━━━ Data shown

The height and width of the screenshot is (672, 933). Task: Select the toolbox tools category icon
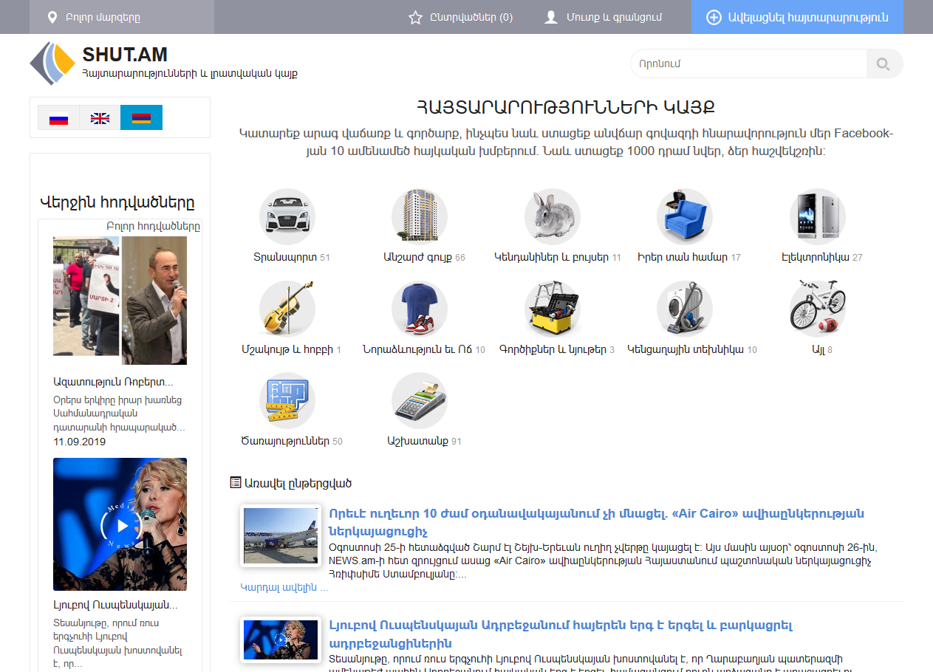coord(552,308)
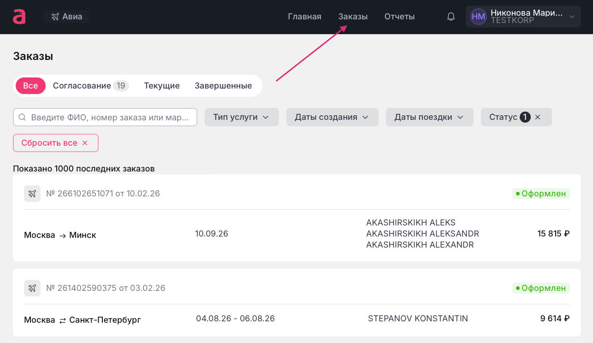
Task: Clear the Status filter with its X
Action: point(538,117)
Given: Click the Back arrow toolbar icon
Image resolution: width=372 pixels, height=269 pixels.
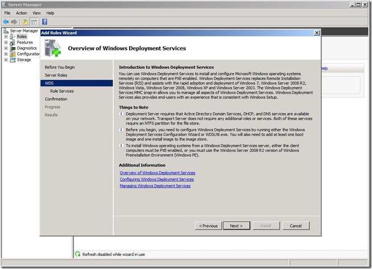Looking at the screenshot, I should 6,22.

━━━━━━

In the records, the line containing "Given: Click the Back arrow toolbar icon" starts the span and the final line ends it. Output exactly that span, both ends included, with no pictures and nothing else.

Given: Click the Back arrow toolbar icon
Image resolution: width=372 pixels, height=269 pixels.
Looking at the screenshot, I should 6,22.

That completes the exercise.